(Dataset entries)
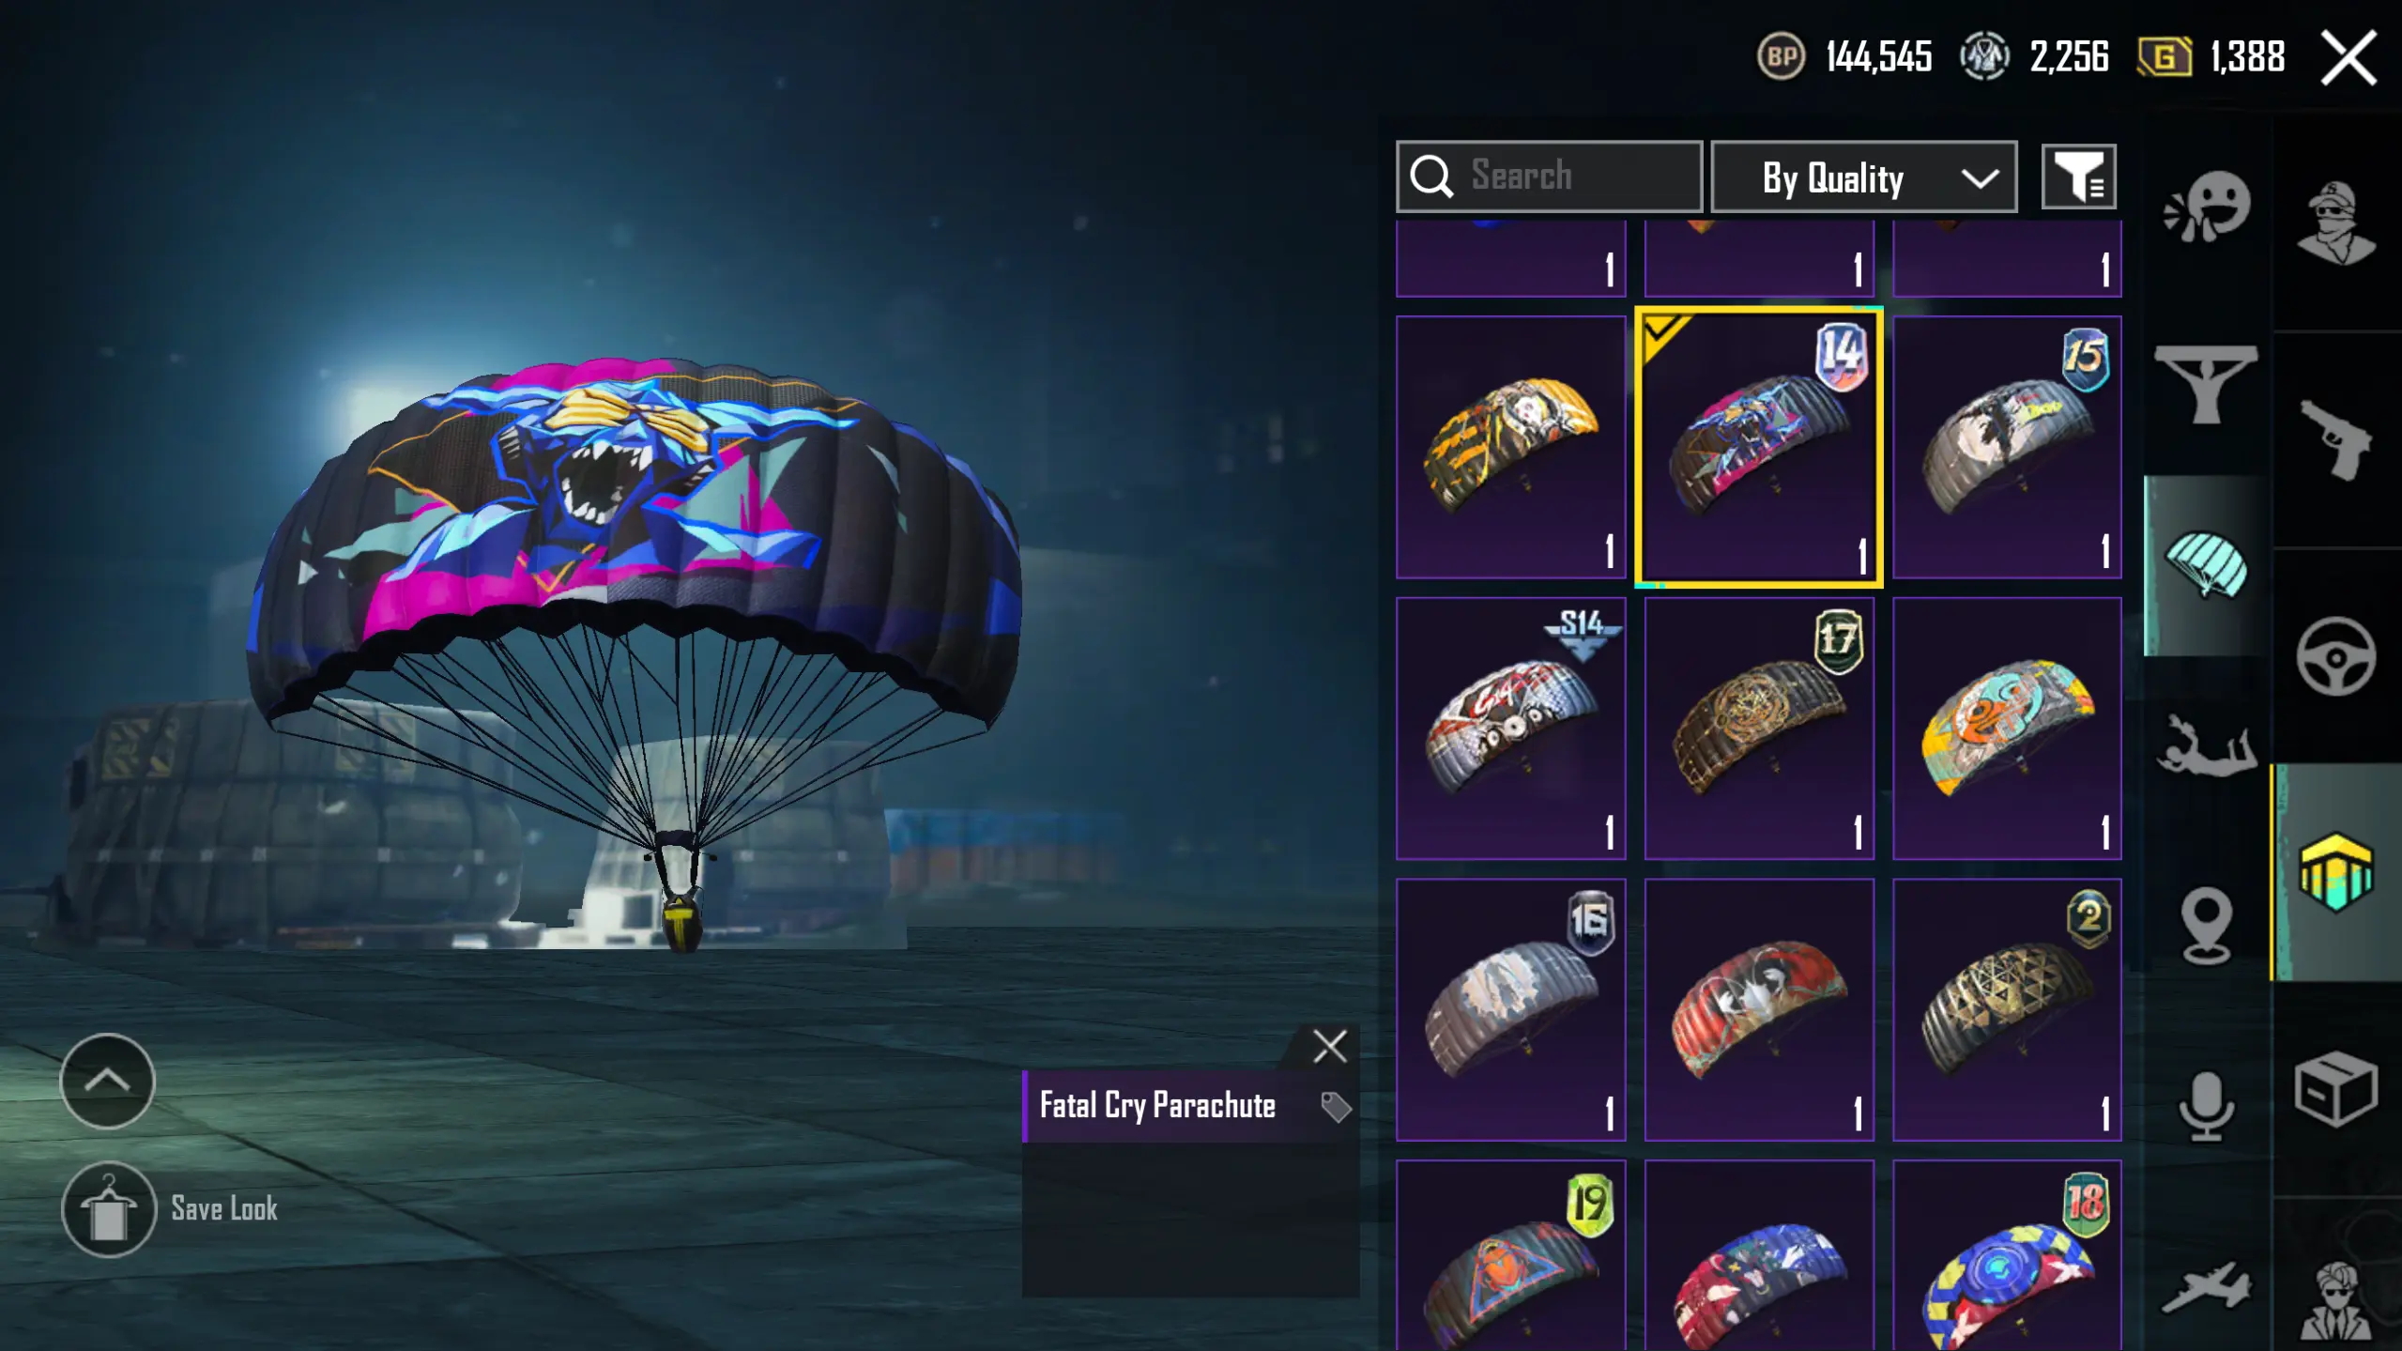Choose the parachute with badge 17
The image size is (2402, 1351).
click(1759, 729)

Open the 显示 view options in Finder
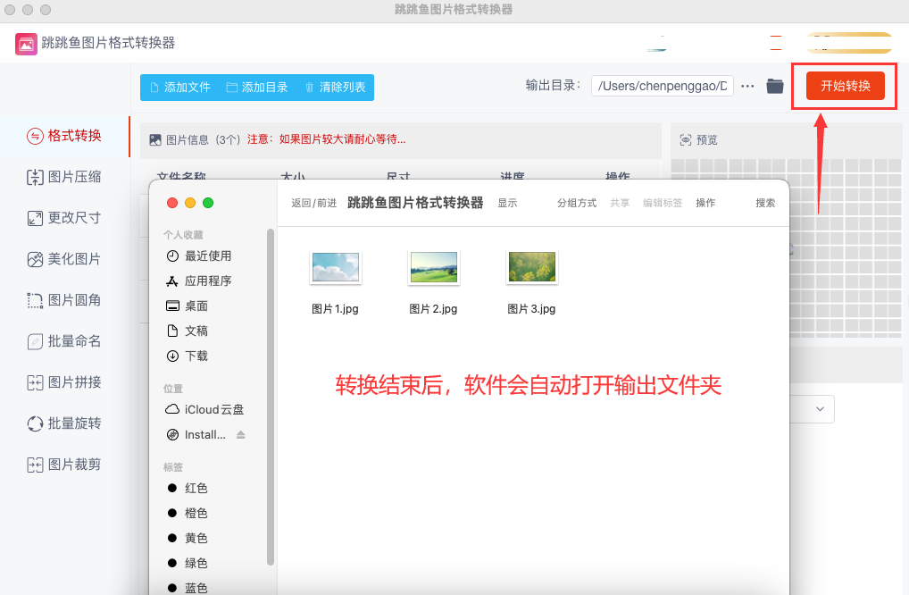click(507, 203)
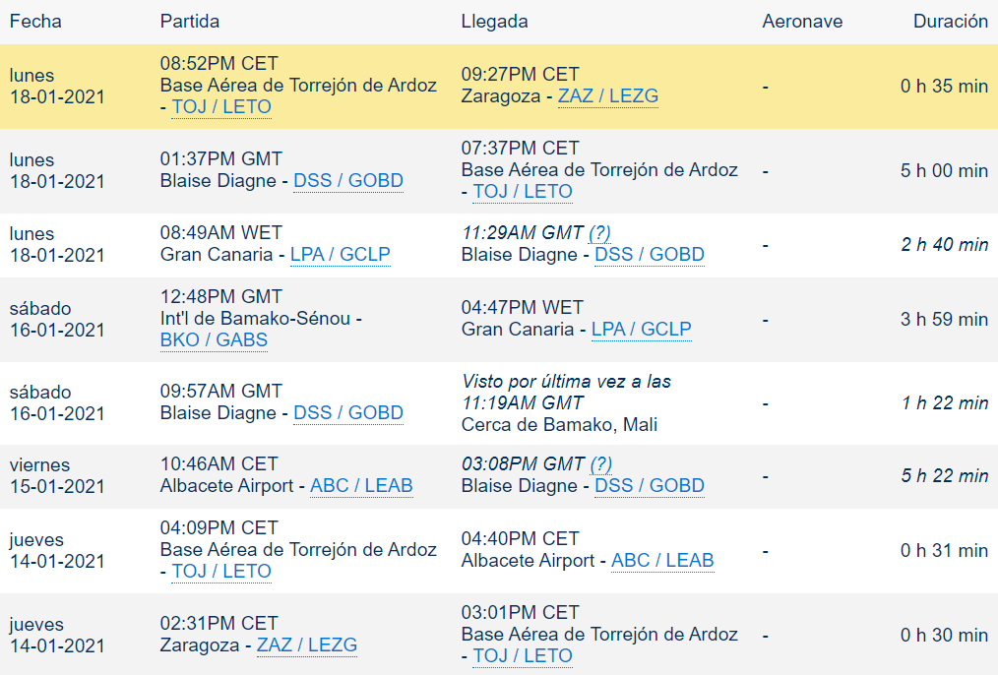Click LPA / GCLP in the 08:49AM departure
This screenshot has width=998, height=675.
(340, 255)
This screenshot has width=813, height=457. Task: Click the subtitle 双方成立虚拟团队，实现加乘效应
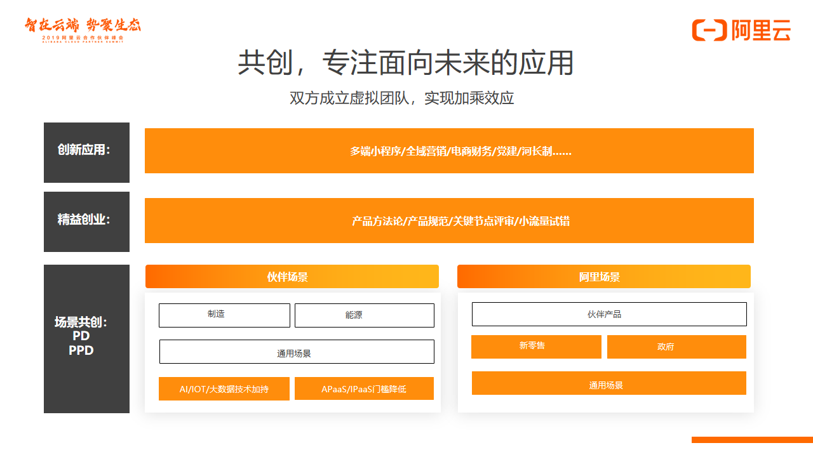[401, 98]
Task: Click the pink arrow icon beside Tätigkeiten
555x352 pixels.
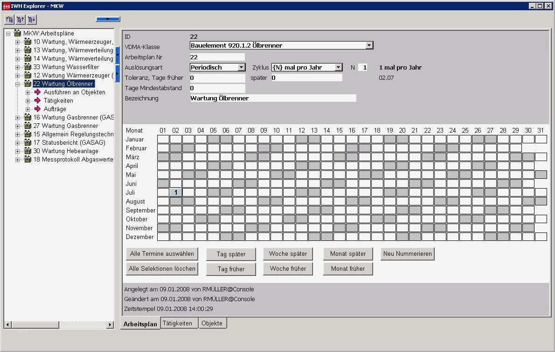Action: pyautogui.click(x=38, y=101)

What this task involves - Reproduce the final stretch of lines exactly: the line containing "Task: Click the pink" through the last line of the data, both included. Pictures do not belong in the copy.

Response area -
Task: Click the pink arrow icon beside Tätigkeiten
555x352 pixels.
Action: pyautogui.click(x=38, y=101)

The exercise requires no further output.